Saved data entries:
- - - - -

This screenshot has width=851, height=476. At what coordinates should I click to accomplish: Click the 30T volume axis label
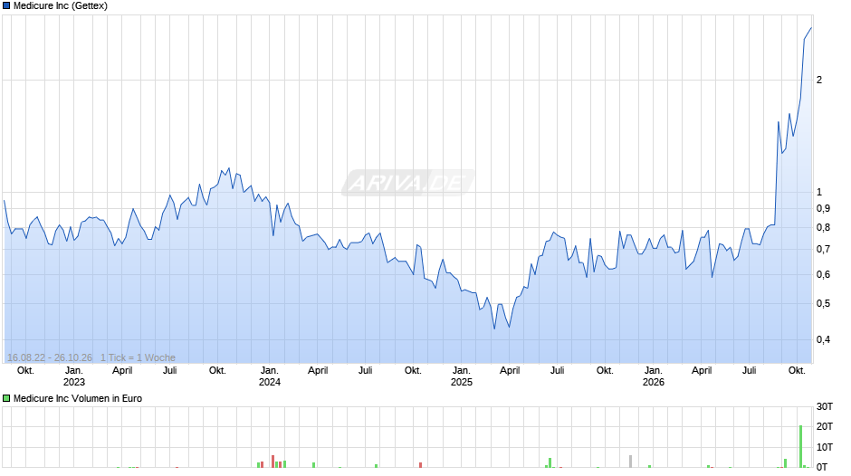(825, 406)
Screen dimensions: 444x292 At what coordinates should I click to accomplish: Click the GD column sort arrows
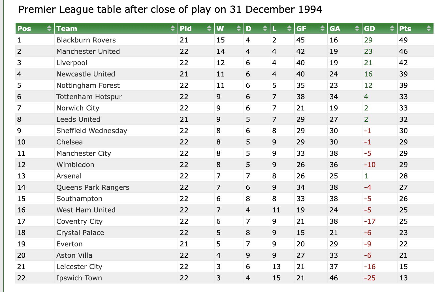click(x=392, y=28)
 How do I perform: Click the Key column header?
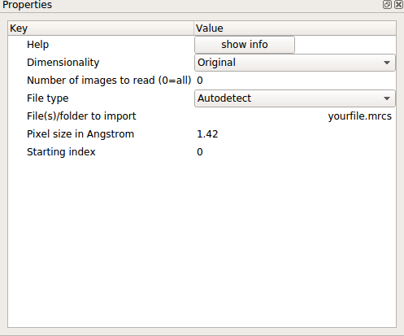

- - - - -

▶ WHAT THE TASK ASKS
Write the lines from the one with "Screen dimensions: 444x292" through the last line of the entries out again exactly, both ends included, and skip the pictures.

▶ RESULT FOR THIS TASK
Screen dimensions: 444x292 At what coordinates should I click to accomplish: Click the GD column sort arrows
click(x=392, y=28)
 How do I perform: Click the Key column header?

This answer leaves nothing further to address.